» **Data for this exercise**:
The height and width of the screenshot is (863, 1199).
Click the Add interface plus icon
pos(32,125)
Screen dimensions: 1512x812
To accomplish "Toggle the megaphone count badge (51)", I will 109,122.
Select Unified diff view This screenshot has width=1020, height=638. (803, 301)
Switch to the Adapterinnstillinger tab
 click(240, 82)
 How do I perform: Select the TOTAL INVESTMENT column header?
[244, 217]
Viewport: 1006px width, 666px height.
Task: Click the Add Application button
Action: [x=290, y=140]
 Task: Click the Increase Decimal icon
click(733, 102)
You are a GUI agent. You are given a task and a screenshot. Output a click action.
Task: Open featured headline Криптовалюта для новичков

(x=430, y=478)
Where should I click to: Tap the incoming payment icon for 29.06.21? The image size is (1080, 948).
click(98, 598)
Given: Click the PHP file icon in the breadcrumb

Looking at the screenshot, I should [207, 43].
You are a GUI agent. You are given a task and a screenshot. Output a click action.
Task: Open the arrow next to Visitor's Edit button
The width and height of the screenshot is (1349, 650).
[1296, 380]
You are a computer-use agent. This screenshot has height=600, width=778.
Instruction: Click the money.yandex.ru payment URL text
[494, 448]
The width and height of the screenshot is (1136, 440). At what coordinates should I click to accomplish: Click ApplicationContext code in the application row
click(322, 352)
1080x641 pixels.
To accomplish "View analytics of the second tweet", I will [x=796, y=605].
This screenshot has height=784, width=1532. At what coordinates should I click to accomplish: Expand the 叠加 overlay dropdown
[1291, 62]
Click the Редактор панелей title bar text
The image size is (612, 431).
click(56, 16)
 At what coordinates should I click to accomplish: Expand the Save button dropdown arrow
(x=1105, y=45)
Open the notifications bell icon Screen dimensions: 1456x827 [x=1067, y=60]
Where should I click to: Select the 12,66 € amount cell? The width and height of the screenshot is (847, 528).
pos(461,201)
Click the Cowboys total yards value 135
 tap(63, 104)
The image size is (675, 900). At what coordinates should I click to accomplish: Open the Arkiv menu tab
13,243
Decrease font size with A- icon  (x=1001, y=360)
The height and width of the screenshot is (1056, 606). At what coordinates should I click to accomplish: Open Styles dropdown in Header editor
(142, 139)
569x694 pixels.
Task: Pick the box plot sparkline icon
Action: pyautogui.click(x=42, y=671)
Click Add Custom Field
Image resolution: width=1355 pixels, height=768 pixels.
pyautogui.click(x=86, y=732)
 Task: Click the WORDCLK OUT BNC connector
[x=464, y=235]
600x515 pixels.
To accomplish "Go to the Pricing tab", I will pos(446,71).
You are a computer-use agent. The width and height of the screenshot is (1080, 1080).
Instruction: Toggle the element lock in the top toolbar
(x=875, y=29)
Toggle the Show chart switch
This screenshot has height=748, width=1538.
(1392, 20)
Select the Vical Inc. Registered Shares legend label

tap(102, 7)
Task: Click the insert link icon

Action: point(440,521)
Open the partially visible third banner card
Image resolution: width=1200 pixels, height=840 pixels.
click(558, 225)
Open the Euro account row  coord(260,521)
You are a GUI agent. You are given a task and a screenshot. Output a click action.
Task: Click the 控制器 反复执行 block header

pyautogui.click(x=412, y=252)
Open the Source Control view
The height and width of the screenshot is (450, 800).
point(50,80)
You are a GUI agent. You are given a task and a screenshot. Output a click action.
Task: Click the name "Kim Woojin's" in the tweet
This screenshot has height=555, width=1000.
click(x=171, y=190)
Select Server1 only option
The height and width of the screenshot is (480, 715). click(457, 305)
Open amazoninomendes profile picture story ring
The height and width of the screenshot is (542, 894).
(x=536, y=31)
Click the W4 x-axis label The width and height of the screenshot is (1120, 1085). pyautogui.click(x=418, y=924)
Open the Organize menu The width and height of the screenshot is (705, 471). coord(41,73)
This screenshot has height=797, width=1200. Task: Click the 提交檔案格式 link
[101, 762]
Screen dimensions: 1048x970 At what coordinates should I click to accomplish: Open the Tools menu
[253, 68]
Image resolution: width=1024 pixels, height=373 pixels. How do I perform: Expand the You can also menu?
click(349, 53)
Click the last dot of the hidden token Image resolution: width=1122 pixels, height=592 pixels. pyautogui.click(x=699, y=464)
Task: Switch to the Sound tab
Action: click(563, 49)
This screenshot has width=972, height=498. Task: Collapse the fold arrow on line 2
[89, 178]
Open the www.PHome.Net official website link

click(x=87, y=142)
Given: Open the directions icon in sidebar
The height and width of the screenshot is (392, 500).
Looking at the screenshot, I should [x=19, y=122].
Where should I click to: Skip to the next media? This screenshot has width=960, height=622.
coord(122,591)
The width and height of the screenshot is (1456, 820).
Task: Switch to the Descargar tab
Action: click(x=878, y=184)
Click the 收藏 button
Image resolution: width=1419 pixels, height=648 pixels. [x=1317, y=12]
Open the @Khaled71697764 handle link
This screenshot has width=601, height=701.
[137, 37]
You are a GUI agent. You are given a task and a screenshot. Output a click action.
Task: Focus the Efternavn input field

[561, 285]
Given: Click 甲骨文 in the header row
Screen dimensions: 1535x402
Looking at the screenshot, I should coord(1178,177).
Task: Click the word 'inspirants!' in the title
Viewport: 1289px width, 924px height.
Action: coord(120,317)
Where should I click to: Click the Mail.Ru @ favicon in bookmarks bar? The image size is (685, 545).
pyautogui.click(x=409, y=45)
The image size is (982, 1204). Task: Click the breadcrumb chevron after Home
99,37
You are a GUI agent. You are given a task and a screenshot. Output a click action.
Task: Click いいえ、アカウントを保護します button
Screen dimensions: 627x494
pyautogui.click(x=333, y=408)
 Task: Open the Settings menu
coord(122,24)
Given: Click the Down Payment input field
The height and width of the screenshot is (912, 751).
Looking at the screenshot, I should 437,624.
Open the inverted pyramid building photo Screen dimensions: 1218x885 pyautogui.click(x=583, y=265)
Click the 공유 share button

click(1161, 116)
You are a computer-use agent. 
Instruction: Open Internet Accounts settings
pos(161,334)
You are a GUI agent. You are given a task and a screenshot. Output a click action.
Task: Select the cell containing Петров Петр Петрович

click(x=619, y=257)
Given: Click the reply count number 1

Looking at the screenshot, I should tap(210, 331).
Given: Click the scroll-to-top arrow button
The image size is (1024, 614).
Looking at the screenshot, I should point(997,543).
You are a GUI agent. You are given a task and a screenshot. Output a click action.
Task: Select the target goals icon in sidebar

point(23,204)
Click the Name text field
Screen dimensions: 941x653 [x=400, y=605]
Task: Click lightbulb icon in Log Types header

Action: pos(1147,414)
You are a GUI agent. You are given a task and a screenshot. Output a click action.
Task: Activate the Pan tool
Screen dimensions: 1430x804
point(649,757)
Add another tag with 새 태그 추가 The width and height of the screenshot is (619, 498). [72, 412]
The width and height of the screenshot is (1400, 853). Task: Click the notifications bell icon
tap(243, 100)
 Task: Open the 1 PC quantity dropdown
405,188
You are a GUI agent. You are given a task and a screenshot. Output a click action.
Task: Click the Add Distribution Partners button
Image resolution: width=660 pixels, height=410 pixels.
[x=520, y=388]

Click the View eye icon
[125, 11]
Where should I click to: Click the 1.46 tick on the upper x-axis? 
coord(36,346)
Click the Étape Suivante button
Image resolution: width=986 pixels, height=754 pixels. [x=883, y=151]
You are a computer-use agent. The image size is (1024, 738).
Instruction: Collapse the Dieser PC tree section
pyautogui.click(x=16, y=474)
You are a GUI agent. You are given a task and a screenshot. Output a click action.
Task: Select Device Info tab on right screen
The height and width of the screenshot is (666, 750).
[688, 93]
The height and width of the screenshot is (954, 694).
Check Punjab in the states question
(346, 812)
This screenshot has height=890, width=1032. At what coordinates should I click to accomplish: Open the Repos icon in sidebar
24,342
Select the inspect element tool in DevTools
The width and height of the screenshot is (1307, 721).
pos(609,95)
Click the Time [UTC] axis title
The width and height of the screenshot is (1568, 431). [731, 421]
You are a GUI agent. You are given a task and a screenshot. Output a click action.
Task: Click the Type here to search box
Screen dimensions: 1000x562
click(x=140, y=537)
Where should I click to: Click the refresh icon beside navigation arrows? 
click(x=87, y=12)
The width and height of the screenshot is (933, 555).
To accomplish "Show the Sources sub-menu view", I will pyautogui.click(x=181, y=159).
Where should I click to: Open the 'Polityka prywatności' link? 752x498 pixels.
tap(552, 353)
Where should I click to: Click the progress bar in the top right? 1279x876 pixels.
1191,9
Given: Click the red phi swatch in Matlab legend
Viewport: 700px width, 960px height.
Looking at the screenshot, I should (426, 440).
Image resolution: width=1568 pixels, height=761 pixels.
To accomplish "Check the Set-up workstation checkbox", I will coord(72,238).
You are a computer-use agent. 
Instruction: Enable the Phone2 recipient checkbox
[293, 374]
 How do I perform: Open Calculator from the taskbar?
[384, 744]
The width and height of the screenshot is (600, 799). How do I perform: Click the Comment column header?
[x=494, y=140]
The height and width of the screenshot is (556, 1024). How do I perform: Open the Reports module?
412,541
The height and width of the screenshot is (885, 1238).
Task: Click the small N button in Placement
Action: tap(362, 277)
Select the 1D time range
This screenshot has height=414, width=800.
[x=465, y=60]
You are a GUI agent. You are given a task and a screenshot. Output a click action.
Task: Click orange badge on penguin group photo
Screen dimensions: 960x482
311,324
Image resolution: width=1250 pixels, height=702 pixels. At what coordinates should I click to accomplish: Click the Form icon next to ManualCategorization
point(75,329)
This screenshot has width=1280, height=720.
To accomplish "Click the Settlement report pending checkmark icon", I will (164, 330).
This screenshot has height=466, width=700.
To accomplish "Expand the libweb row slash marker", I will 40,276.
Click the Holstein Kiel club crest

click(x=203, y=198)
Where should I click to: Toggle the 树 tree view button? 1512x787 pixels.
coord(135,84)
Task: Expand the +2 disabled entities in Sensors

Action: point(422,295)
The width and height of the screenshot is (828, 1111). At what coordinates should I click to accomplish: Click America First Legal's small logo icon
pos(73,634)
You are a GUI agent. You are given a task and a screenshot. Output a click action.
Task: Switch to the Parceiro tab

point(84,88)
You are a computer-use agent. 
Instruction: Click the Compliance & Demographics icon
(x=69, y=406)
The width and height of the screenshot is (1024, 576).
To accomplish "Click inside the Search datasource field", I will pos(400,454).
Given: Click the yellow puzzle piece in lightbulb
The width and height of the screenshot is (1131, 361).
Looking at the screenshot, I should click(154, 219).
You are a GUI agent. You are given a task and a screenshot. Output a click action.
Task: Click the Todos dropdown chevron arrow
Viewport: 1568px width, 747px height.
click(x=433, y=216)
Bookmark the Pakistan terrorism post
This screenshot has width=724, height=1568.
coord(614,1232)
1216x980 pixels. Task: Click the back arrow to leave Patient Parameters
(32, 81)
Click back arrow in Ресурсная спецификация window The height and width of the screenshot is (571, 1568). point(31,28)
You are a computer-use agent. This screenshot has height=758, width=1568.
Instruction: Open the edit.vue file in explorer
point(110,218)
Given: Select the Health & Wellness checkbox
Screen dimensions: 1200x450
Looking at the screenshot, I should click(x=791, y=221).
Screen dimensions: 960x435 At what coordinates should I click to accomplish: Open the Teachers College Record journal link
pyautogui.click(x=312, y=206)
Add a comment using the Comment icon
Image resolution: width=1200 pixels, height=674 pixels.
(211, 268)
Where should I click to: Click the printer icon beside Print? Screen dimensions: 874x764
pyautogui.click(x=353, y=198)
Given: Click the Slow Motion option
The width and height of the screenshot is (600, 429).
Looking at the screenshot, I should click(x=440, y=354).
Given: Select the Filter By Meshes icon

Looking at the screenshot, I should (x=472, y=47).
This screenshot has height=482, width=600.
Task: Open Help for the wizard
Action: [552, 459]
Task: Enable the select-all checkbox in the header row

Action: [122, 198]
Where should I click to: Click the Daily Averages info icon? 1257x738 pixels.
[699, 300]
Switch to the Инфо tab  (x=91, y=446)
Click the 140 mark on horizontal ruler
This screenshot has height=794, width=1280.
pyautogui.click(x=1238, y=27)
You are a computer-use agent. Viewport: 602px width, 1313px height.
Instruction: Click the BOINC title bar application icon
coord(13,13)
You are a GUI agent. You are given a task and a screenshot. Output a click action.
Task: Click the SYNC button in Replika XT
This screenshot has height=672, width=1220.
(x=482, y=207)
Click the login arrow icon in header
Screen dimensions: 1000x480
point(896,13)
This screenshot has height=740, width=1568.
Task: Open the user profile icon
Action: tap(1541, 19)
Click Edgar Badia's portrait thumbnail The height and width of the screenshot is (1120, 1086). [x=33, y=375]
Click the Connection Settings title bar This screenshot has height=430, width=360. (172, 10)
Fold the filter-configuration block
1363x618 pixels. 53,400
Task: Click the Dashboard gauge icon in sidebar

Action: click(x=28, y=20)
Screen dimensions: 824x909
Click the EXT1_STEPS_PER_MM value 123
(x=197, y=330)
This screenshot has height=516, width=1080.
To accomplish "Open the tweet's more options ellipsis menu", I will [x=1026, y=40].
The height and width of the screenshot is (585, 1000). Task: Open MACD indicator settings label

» **What you need to do**: Search the material above for the word "badge", then copy each line that holds it.

» **Exercise output**:
To accomplish "Toggle the megaphone count badge (51)", I will 109,122.
Task: Click orange badge on penguin group photo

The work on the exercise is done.